Using AI-based tools, hackers can send out phishing attempts in the form of emails extremely similar to authentic ones—it’s crazy if you see one.
To further muddy the waters, attackers have begun using advanced laundering methods like cross-chain hopping and mixing software, resulting in large deposits shaped like ransom payments.
Vulnerability Exploitation
Installing ransomware by exploiting unapplied updates is considered one of the most efficient attack methods. In 2024, 32% of ransomware attacks were reported to be directed to a system with outdated applications, which raises the classic issue of organizations not updating their software in time.
Even today, some attackers still use remote desktop protocol brute force attacks and commonly used software exploits to target legacy systems that lack modern security features. The industries suffering the most are the healthcare and manufacturing sectors.
As we said, one of the major factors contributing to this is phishing emails, which are still among the core components of cyberattacks.
New Advanced Configuration Options
Modern ransomware groups and strains have been increasing—we’ve already mentioned two in the introduction.
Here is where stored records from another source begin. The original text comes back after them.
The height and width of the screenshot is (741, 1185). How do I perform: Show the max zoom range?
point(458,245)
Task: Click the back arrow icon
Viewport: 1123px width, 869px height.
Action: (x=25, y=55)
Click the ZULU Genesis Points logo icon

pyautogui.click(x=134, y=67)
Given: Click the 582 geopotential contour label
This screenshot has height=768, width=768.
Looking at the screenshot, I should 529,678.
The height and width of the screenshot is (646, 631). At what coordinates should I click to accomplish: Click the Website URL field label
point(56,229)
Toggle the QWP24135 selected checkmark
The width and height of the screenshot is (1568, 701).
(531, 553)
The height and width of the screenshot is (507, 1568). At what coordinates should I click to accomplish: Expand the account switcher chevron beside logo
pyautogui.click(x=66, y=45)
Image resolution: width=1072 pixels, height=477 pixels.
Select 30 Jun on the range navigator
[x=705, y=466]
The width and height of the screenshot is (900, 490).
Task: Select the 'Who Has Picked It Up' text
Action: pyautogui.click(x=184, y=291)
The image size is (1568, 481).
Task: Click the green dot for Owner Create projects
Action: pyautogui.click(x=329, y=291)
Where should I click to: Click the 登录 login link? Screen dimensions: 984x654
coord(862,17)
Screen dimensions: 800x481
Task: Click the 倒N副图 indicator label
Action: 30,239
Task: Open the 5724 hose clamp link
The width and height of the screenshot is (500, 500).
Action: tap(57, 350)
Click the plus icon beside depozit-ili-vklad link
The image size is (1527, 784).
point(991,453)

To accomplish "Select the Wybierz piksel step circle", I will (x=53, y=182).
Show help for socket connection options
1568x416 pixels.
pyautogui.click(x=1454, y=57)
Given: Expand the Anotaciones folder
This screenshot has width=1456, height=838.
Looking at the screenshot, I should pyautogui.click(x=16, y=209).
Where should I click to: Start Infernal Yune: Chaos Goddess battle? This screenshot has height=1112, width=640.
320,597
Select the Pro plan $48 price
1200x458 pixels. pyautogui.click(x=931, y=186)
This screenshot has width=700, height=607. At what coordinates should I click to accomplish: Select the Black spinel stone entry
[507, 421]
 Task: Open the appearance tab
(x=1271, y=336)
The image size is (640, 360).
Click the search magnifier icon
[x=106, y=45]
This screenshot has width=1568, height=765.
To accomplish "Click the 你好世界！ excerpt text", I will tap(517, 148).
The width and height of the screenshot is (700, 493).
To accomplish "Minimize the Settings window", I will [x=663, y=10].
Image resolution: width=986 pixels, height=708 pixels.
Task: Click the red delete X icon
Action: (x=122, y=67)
These configurations allow attackers to tailor their attacks toward the victim’s vulnerabilities. For example, Ymir, while targeting any victim, uses memory-based operations that make traditional detection methods less effective, as we’ve said. This advanced configuration can operate using modular versatility. This technique ensures that many phases of a single attack suit don’t run parallel, so the likelihood of detection and mitigation is significantly lowered.
Another layer of complexity is added by the emergence of multi-extortion strategies like double and triple extortion—but we’ve already discussed that, so we won’t go into more detail.
Attack Increases on High-Value Sectors
It makes sense that attackers would go for the high-value sectors.
In 2024, an astonishing 33% of all ransomware attacks were directed at the industrial sector. Why? It’s the sensitivity of their data and the massive revenue they generate.
Healthcare organizations are also at the greatest risk of attack because they know these services must operate 24/7. A hospital can’t afford to have downtime, so naturally they’re more likely to pay. And hospital databases have hundreds of thousands of patient data to exploit.
The same attack strategy is used against banks that can’t risk mass data exploitation that could lead to unprecedented fraud—and they obviously have a lot of money to pay the ransom.
And the nation-state actors, like the Russia-based Sandworm, strategize around coin losses and use ransomware as a means for disruptive espionage at the political level of the system.
What Can Businesses Do to Protect Themselves?
Investing in cybersecurity is the most effective way to prevent ransomware attacks. Using advanced endpoint protection, network segmentation, and upgrades of the intrusion detection systems is essential. And, more than anything, businesses should patch up software by regularly updating it.
Employees also need to be trained in recognizing phishing attempts and being educated on which practices to follow. Another measure is considering having an offline backup so that sensitive data can be restored instead of being forced to make ransom payments. Having incident response plans ready and working with cybersecurity firms also helps.
Ransomware attacks in 2024 are more of an issue than ever—it’s almost inevitable a business will face a ransom attack of some form over the next few years. It’ll be interesting to see how the threat evolves in 2025.